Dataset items

— Begin —

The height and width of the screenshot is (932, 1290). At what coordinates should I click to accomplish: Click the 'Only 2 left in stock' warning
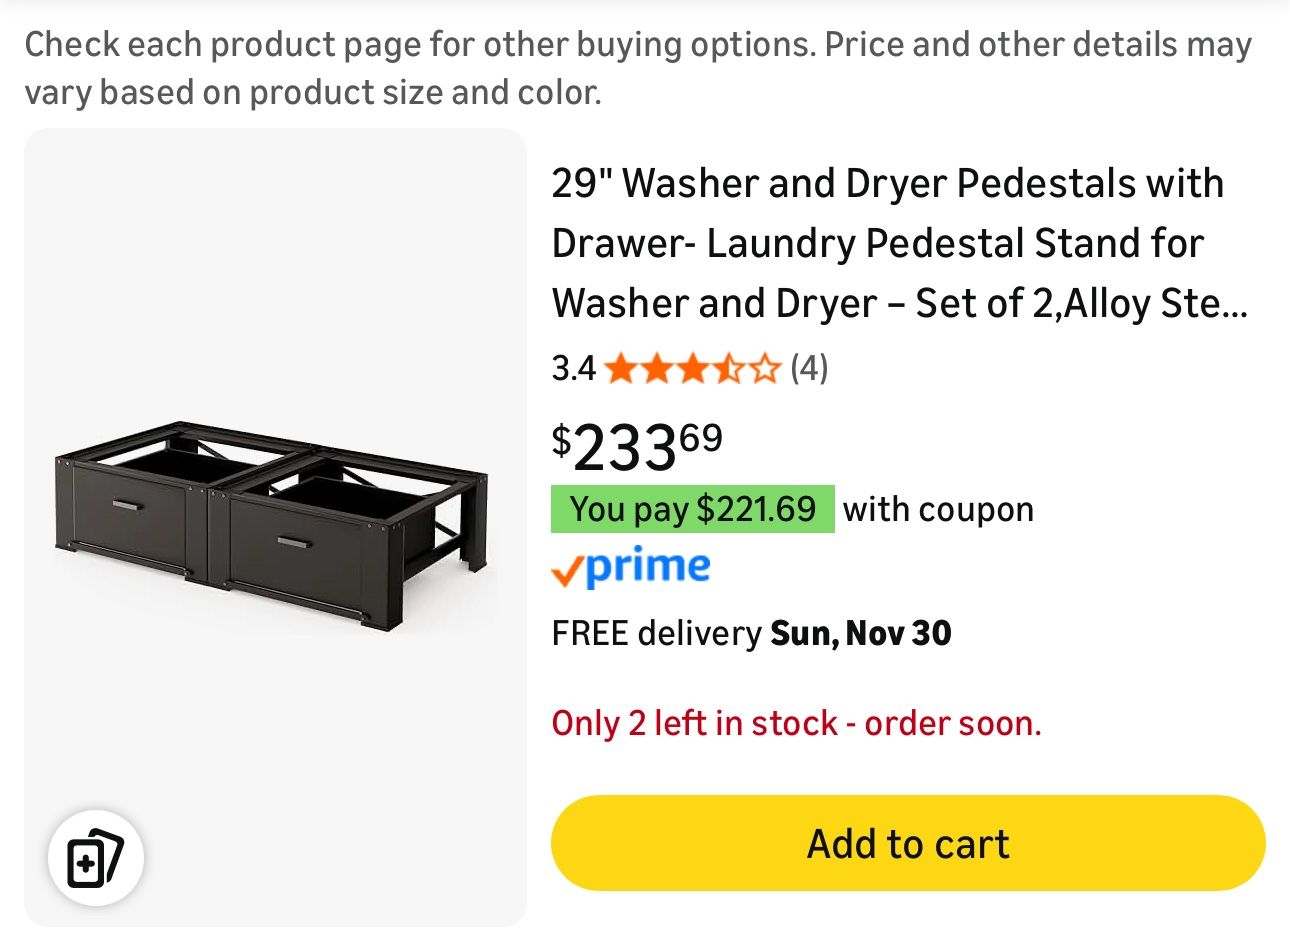click(797, 723)
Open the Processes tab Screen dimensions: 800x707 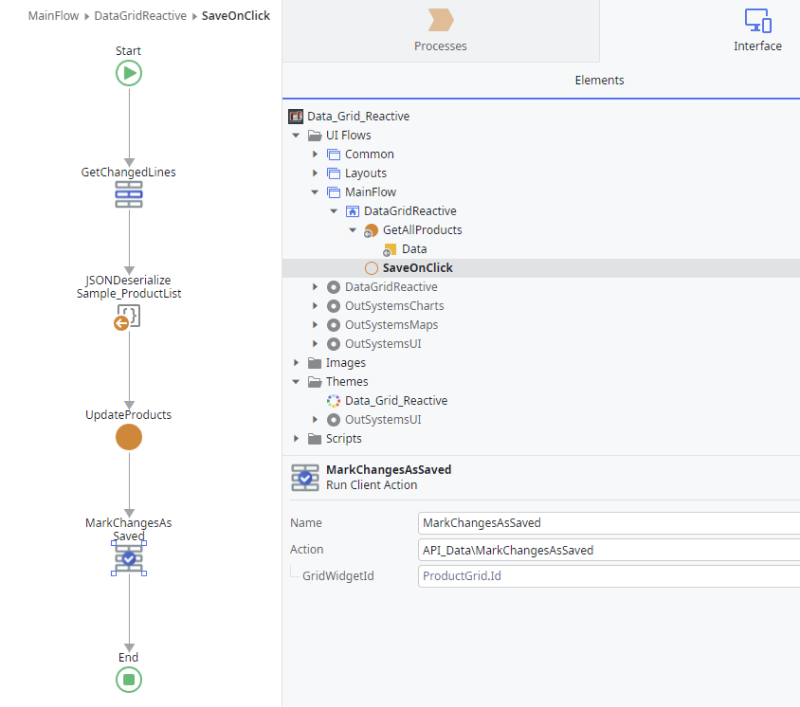pos(440,31)
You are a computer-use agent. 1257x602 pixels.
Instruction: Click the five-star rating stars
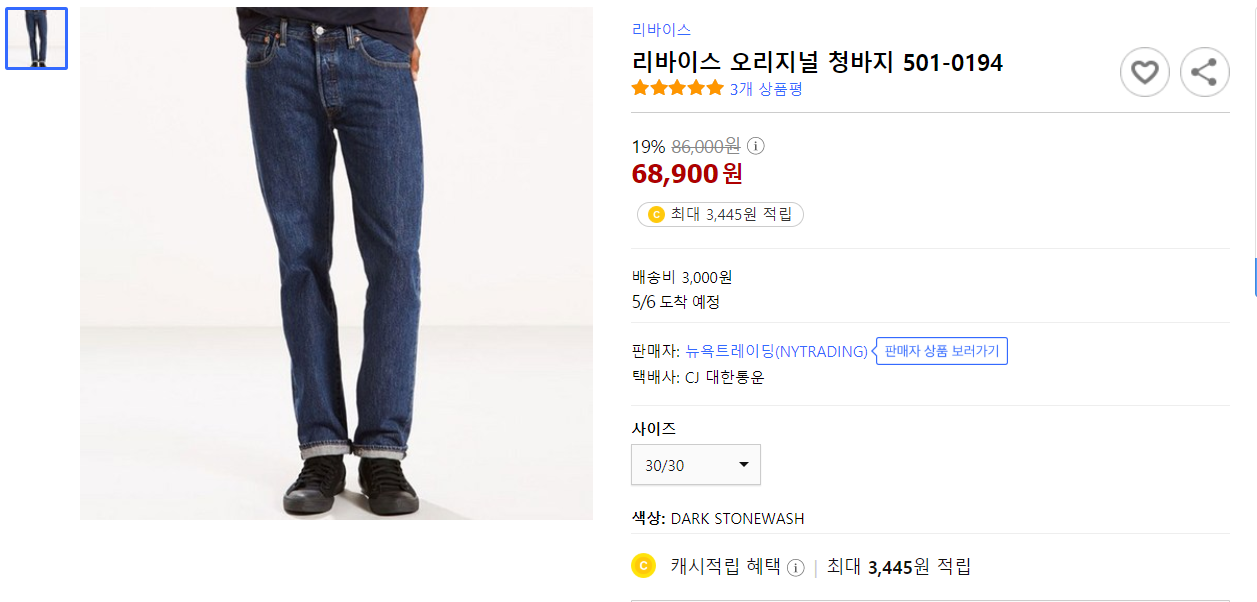(x=674, y=88)
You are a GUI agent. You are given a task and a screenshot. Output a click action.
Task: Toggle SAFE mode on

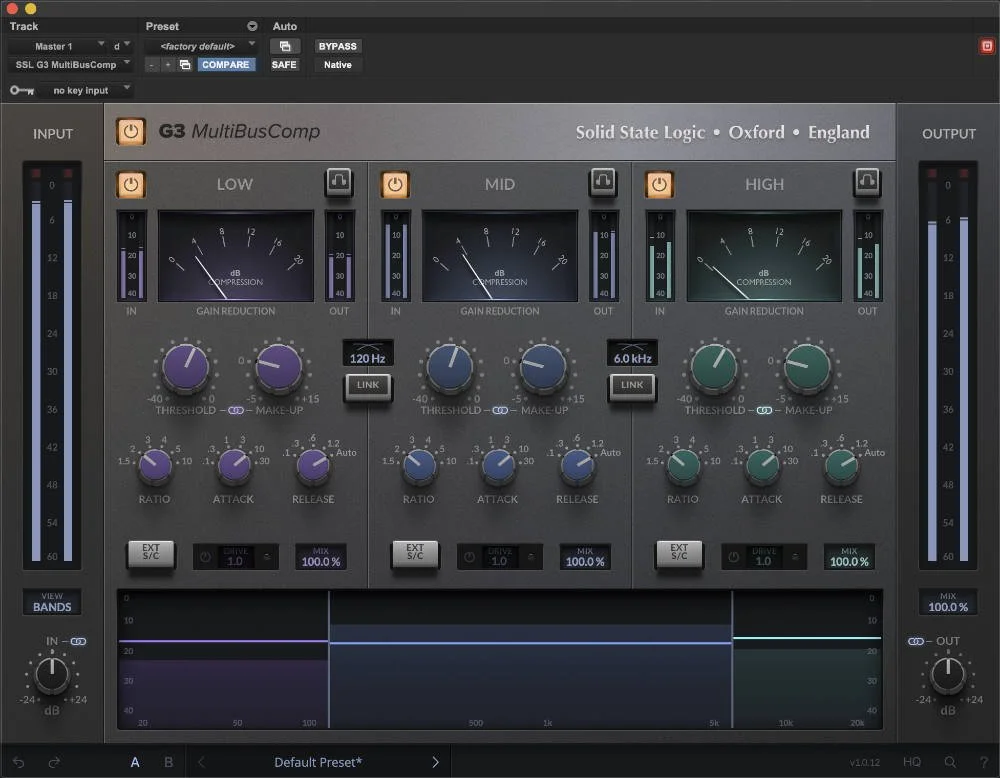coord(284,64)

— End —

GIVEN PROBLEM:
Put the material starting at the line that contains "You are a GUI" and ending at the last line of the material into a JSON list of strings, one string per line, with blank lines omitted. Leave the pictures out of the answer.

EXPECTED ANSWER:
[
  "You are a GUI agent. You are given a task and a screenshot. Output a click action.",
  "Task: Toggle SAFE mode on",
  "coord(284,64)"
]